For this feature, the remote doesn't really need to have access to the
data, or be very smart at all (dumb file servers work just be fine). It
is true that Duplicity does not support it yet.

Doing a synthetic full backup requires only that you be able to
(locally) keep track of where on the dumb server the latest version of
each file is stored, and which files are recently modified. Then a full
backup is the set of archive files containing unmodified files (likely a
large percentage) + new archives containing files modified since the
last syn-full. So you upload the new archives, and an index pointing to
all the relevant data chunks.

It's a true "full backup" because it directly contains every file needed
to do a restore.

When an archive file contains 1 file, there is no additional data
storage overhead to this -- you just upload a new index and all the
modified files. If archive files contain more than 1 file, a full backup
will have some storage overhead -- some files in the archives will be
irrelevant older copies. The backup program can pick some overhead
maximum and upload enough new data to reduce the overhead to
acceptable levels.

This can also be spread out over the course of the full backup period --
i.e. every day upload an incremental backup along with 5% of the
modified files. You could also occasionally re-upload unmodified files
such that it's more likely a single archive corruption is recoverable.
It may even be possible to ditch the full/incr schedule entirely if the
length of an incremental chain for a file has an upper bound.

Anyway, sorry for being pedantic, unhelpful? I've been thinking about
building something like this for a while but haven't gotten around to it
yet. Also, duplicity works well enough -- so thanks for that :)

Eric

On 2015-04-15 13:48, address@hidden wrote:
good point.. why would you need encrypted backup if you trust the
backend?

thx Scott.. ede/duply.net

On 15.04.2015 19:30, Scott Hannahs wrote:
Note, that to do this, you need to have unencryption locally on
the server.  Duplicity assumes an insecure server model.  To
collapse incremental backups onto a full backup means that all your
data is compromised to the level of security of the remote server.

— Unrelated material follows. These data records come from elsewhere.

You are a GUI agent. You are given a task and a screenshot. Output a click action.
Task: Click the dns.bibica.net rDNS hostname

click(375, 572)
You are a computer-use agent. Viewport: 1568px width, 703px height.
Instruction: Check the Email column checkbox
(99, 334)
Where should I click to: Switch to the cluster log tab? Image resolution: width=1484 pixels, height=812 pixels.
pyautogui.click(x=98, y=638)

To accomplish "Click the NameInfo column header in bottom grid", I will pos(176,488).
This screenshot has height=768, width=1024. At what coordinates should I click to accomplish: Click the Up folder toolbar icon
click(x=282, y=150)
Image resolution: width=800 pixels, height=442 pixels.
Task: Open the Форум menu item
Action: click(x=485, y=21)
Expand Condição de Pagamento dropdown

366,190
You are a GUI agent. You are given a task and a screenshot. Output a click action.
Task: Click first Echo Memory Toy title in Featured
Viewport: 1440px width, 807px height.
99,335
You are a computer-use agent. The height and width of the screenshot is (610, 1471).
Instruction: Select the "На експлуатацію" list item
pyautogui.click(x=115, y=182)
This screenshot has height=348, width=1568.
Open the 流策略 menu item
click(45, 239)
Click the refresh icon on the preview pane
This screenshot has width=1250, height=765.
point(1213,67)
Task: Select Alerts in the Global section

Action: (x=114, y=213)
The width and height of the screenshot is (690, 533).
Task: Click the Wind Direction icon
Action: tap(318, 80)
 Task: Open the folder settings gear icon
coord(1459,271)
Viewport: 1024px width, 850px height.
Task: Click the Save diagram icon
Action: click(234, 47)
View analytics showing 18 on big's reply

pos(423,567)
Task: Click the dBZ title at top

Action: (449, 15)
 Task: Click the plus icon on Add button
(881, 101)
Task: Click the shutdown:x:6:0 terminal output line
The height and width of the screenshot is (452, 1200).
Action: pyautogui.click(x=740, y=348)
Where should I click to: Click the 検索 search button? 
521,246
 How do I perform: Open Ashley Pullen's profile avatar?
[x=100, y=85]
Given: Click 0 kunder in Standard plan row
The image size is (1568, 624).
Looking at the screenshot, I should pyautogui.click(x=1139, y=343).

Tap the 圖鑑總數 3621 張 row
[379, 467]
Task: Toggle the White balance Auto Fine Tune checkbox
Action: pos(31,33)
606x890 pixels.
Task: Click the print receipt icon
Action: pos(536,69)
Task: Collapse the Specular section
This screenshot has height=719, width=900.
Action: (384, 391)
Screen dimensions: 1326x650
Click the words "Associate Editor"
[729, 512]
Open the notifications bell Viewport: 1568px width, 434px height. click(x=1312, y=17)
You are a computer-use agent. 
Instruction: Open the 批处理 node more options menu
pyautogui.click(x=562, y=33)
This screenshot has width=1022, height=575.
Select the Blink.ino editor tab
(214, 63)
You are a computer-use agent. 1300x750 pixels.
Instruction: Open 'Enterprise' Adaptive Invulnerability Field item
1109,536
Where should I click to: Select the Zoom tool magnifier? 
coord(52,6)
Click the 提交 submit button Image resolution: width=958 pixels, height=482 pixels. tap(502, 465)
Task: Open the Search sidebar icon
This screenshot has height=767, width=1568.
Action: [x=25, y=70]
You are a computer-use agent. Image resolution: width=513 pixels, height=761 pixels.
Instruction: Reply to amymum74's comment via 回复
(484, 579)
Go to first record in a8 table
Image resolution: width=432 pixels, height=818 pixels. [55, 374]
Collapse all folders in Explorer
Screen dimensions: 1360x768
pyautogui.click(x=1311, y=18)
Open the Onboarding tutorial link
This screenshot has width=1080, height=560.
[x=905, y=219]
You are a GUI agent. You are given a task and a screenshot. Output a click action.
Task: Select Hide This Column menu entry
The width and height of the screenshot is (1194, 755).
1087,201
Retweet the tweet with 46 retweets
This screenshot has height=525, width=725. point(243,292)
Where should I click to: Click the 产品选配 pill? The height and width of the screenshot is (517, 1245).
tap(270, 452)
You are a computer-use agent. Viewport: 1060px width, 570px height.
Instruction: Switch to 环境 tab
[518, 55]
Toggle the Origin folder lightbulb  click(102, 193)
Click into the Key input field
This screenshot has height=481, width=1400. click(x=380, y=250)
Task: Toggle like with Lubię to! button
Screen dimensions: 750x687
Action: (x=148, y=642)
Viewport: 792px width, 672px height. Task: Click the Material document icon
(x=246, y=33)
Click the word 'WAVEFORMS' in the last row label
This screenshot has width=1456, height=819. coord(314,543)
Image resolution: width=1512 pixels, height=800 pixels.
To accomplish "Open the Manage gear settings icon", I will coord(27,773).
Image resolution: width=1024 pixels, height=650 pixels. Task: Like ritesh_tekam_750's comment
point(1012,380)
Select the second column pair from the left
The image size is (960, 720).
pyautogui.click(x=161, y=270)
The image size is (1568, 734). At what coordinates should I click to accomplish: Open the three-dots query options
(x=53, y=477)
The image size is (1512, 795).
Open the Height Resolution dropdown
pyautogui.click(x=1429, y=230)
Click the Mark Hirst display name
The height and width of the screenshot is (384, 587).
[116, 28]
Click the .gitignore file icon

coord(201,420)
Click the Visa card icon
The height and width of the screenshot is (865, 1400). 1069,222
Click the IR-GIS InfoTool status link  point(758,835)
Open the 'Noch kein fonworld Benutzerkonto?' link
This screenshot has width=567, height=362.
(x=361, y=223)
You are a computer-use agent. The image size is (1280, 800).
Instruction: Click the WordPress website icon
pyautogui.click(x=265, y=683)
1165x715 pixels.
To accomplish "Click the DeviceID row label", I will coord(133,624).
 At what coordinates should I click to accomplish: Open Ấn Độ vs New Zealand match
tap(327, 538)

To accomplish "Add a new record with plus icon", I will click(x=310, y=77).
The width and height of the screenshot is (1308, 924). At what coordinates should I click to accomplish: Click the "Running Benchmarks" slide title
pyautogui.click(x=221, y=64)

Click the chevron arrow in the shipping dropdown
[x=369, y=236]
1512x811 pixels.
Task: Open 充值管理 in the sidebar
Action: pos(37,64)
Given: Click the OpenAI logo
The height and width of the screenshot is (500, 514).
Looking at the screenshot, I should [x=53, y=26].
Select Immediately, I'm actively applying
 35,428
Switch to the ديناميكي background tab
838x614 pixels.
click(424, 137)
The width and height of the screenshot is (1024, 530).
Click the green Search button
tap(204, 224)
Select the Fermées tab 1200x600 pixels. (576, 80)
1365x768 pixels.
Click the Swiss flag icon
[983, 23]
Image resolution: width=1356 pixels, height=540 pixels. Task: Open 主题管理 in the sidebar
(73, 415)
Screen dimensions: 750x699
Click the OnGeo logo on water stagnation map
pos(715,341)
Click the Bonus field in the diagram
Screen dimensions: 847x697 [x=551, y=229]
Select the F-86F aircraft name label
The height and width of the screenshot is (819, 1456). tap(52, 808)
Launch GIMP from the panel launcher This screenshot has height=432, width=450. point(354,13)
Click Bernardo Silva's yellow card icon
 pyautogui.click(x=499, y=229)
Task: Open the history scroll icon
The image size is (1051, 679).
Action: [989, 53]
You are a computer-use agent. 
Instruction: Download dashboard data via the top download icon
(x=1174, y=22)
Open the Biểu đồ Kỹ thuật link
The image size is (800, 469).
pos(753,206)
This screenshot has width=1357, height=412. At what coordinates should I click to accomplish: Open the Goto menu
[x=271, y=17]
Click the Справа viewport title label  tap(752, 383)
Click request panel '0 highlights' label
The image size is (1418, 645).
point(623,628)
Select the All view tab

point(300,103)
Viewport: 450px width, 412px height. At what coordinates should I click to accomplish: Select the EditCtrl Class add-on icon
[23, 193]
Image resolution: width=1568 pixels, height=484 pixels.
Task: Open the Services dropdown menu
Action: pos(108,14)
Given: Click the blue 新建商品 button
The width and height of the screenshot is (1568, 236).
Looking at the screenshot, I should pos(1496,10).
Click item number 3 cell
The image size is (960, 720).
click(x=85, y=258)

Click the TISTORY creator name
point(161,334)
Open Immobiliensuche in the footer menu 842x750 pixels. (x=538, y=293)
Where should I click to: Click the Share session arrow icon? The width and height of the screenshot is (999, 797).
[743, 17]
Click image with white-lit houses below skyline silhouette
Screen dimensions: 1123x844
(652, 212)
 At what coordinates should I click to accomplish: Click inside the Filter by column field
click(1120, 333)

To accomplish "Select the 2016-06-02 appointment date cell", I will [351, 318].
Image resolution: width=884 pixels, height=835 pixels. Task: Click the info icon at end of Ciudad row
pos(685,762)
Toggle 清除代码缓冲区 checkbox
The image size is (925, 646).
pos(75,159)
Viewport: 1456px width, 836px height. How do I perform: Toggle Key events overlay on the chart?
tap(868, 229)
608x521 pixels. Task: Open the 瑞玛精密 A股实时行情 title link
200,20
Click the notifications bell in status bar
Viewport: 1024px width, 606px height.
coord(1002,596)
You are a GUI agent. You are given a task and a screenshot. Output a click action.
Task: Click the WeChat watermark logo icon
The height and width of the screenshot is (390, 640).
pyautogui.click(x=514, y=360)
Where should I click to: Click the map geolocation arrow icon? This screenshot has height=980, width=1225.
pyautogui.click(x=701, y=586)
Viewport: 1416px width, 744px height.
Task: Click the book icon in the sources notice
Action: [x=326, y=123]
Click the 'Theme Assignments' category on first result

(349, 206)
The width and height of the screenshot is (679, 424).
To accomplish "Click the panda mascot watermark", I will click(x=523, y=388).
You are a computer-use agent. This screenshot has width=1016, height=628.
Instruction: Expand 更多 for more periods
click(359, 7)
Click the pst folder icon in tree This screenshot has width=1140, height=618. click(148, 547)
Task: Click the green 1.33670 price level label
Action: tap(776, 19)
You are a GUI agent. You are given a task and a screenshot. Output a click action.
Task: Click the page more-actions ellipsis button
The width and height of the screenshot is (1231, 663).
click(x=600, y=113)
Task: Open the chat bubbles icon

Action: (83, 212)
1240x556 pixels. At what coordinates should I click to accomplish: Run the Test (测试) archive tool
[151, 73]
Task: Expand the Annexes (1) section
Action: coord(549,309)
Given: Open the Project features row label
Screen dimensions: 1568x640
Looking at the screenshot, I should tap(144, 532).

The duplicity model assumes that once the data goes out over the
wire it is subject to unknown security.

For any commercial remote storage, you might as well just use a
commercial backup system without encryption.

-Scott

On Apr 15, 2015, at 07:21, address@hidden wrote:

On 15.04.2015 12:56, Ulrik Rasmussen wrote:
On Wed, 15 Apr 2015 12:00:00 +0200 address@hidden wrote:

On 15.04.2015 09:54, Ulrik Rasmussen wrote:
Hi,

I just started using duplicity for backing up my work to a
VPS. It is my understanding that it is wise to do a full
backup about once a month, to enable deletion of old
backups and faster restoration. However, when doing a full
backup, duplicity seems to transfer everything over the
wire again, which takes a long time if I'm on a slow
connection and also costs me bandwidth. Since the server
already has all my data, this really shouldn't be
necessary.

Is there a way to do a full backup on the server side? More
precisely, can I tell duplicity to create a new backup
chain based on the contents of the current chain?


no.

duplicity deals with "dumb" backends and solely uses them
for file storage. for this design to create a synthetic full
you would have to transfer the whole data over the line
again anyway completely.

however, it'd be possible to implement that for the rare
cases that users have shell access to their backends and can
have a duplicity instance running locally there.

see also
https://answers.launchpad.net/duplicity/+question/257348

..ede/duply.net

I see, thanks for clarifying. That makes sense, considering
most backends don't imply shell access. Since I _do_ have
shell access to the server and plenty of disk storage, I guess
I can accomplish the task by just restoring the incremental
backup on the server and doing a full backup from that using
the file system backend.


right you are.. make sure to have identical users/numeric ids
and restore as root, if you want to keep those.

alternatively you can hackishly "reuse" the old full by copying
it and updating the filenames with a proper newer timestamp.
depending on your data's turnover you might be doing that for a
while until your first incremental grows too big.